▶ _WHAT TO PRODUCE_: Convert the lines of the material below into a JSON list of strings, one string per line, skipping any blank lines. Omit the pictures from your answer.

---*---

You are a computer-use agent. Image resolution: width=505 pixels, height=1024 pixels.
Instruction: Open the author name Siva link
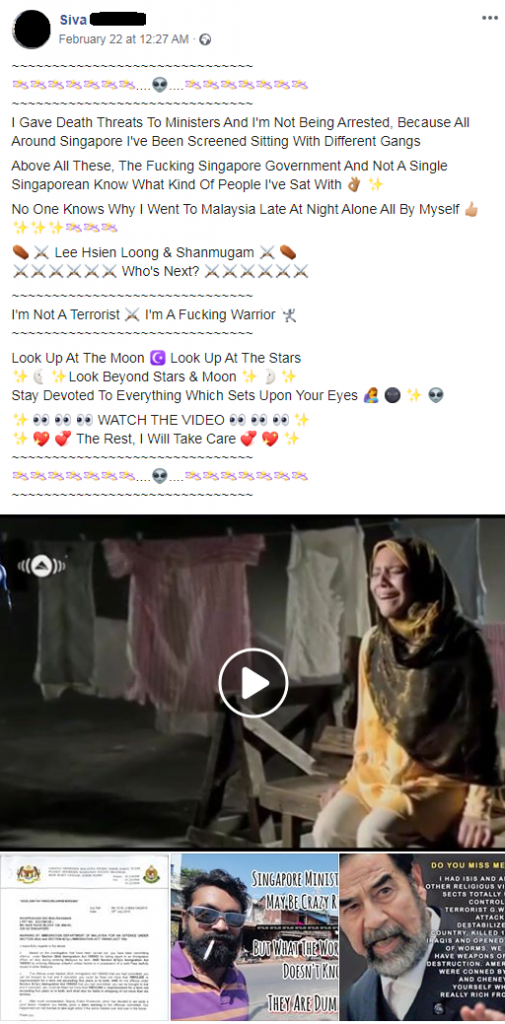73,20
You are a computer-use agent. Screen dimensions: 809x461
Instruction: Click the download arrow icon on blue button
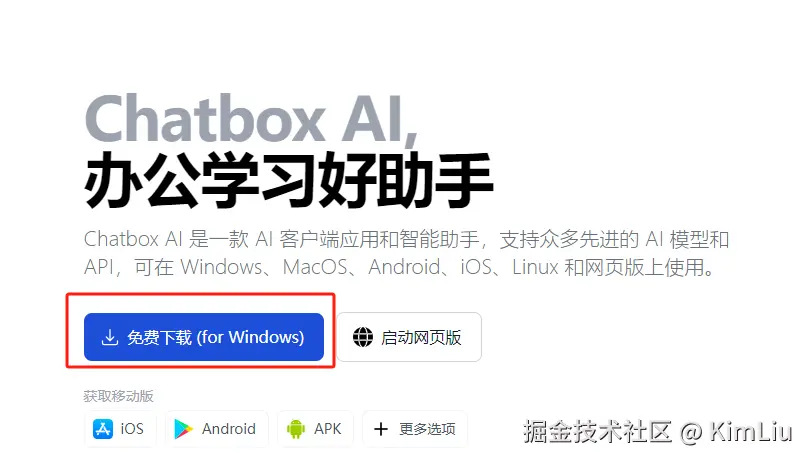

---*---

▶ _RESPONSE TO THIS TASK_:
[
  "You are a computer-use agent. Image resolution: width=505 pixels, height=1024 pixels.",
  "Instruction: Open the author name Siva link",
  "73,20",
  "You are a computer-use agent. Screen dimensions: 809x461",
  "Instruction: Click the download arrow icon on blue button"
]